Usai mencuci tangan Dylan kembali menuju wanita yang tengah menggendong keponakannya itu. Tampak keponakannya tidak lagi memejamkan mata. Ia malah seperti asyik bergurau dengan wanita itu dalam gendongannya.
Dylan memperhatikan bagaimana wanita itu menggendong keponakannya. Meski masih muda, ia terlihat lihai. Tidak terlihat kaku sama sekali. Ia sudah terlihat cocok untuk menjadi seorang ibu.
Hush, apa yang tengah dipikirkannya. Ia segera mengusap wajahnya dan membuang jauh pemikiran konyolnya itu. Ia kemudian memgambil sang keponakan dari gendongan wanita itu.
"Suka banget sih mendominasi Davin. Loe nggak bosen tiap hari kesini main sama Davin...," ujar Dylan kemudian memecah keheningan diantara keduanya. Ia kini tengah menggendong keponakan gembulnya.
"Emang gak boleh, Kak Di aja yang ibunya nggak keberatan tuh aku sering ajak main Davin. Kenapa Kakak yang sewot...," ujarnya masih sibuk dengan Davin karena jari tangan wanita itu di buat mainan oleh Davin dan digenggam erat.
"Ck... ya loe kan bisa main sono sama temen-temen loe atau apa kek. Nggak setiap hari kesini juga....," ucap Dylan ketus.
"Kenapa sih, Kak Dylan bosen liat wajah Lavina ? Kalau bosen ya nggak usah di lihat. Lagipula Kak Di, juga jarang-jarang pulang, jadi ya jarang-jarang juga ketemu Davin dan main sama Davin...," ujar wanita pemilik nama Lavina itu.
"Makanya cepet nikah sono, biar punya anak sendiri nggak sibuk mainin anak orang...," ucap Dylan.
"Ck...nggak salah tuh, harusnya pernyataan itu buat Kakak sendiri. Lagipula nggak usah nyuruh Lavina nikah deh, tanpa Kakak suruh Lav juga bakal segera nikah dalam waktu dekat...," ujar Lavina.

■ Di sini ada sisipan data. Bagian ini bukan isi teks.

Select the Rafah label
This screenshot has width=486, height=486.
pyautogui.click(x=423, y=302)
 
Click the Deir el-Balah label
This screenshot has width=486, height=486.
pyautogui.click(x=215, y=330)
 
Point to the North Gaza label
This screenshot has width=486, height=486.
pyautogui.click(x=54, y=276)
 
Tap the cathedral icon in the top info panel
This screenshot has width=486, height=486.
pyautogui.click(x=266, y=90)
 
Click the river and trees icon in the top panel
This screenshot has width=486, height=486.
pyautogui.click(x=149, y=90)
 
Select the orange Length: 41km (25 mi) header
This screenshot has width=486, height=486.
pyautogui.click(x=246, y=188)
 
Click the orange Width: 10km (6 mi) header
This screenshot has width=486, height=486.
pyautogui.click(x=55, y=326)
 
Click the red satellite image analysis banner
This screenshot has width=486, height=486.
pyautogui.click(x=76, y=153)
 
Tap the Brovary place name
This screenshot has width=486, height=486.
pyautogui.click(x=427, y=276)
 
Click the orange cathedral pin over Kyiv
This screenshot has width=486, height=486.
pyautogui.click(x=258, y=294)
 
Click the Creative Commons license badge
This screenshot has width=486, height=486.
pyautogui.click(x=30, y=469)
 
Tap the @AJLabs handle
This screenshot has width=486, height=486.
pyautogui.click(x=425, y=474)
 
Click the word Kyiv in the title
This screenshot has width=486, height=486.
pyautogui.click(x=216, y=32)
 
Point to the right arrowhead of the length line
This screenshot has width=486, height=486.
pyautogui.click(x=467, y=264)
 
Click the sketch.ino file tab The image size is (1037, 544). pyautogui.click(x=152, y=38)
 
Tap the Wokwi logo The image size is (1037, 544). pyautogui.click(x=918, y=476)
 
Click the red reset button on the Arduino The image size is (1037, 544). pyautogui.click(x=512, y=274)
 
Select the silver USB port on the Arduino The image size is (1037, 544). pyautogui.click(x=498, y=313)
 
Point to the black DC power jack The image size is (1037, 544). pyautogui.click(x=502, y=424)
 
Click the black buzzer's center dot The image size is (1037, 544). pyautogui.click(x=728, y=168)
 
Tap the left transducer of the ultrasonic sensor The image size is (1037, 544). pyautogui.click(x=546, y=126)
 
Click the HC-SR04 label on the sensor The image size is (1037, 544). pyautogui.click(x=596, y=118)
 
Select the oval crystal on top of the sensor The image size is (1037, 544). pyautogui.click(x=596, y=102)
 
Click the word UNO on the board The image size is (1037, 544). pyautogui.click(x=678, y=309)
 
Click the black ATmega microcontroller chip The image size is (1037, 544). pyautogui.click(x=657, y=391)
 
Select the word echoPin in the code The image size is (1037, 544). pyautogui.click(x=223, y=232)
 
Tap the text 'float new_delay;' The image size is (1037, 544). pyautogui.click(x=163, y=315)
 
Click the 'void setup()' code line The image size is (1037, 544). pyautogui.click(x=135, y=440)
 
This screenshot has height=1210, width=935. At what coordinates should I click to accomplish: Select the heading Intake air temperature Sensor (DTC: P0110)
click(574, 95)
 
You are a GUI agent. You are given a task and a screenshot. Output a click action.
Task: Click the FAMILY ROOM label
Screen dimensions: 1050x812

Deg. Dylan yang mendengar pernyataan dari Lavina terkejut. Bukan tanpa alasan kan wanita itu tiba-tiba berkata seperti itu. Apa Lavina benar-benar sudah berhenti mengejarnya dan memutuskan untuk menikah dalam waktu dekat?
Bukan tidak myngkin hal itu akan terjadi. Lavina gadis yang cantik meski bertubuh mungil. Rambutnya indah bergelombang, kulitnya putih, dan ia memiliki lesung di kedua pipinya yang selalu tampak manis ketika tersenyum.
Ck, lagi-lagi pemikiran konyol itu datang lagi, gumam Dylan.
"Emang ada cowok yang mau nikahin loe...," ujar Dylan mencoba untuk menyembunyikan rasa penasarannya di balik pertanyaam itu.
"Banyaklah, Lav nggak perlu repot. Tinggal pilih aja mereka para lelaki nggak akan ada yang nolak..," ujar Lavina dengan percaya diri.
"Ck...pede, buktinya gue nolak loe...," ujar Dylan kemudian. Ups...sepertinya ia salah bicara. Setelah mengatakan hal itu ia melihat raut wajah murung Lavina. Matanya tak seceria tadi, seakan ada air mata yang menggenang disana dan menunggu akan jatuh.
"Lav lulang dulu, latihan hari buat jadi mama selesai. Lavina pamit Kak...," ujar Lavina kemudian. Ia mengucapkan kata pamitnya itu tanpa melihat wajah Dylan. Ia langsung pergi begitu saja. Sementara Dylan menatap kepergian Lavina dengan perasaan bersalah.
Ia keluar dari kamar menuju ruang keluarga untuk mencari Lavina, kemungkinan wanita itu berada disana. Tapi, tak ada wanita mungil itu disana, yang didapatinya hanya sorot wajah penuh tanya dan sedikit amarah dari keluarganya.
"Kamu apain Lavina Bang...?" tanya Mama Diana pada Dylan. Dylan hanya menggaruk rambutnya kasar dengan tangan kanannya, sementara tangan kirinya masih menggendong Davino.
"Nggak diapa-apain kok ma...," ujar Dylan kemudian.
"Nggak mungkin dia pulang dengan wajah sedih kayal gitu kalau nggak abang apa-apain..," ucap Mama Diana lagi.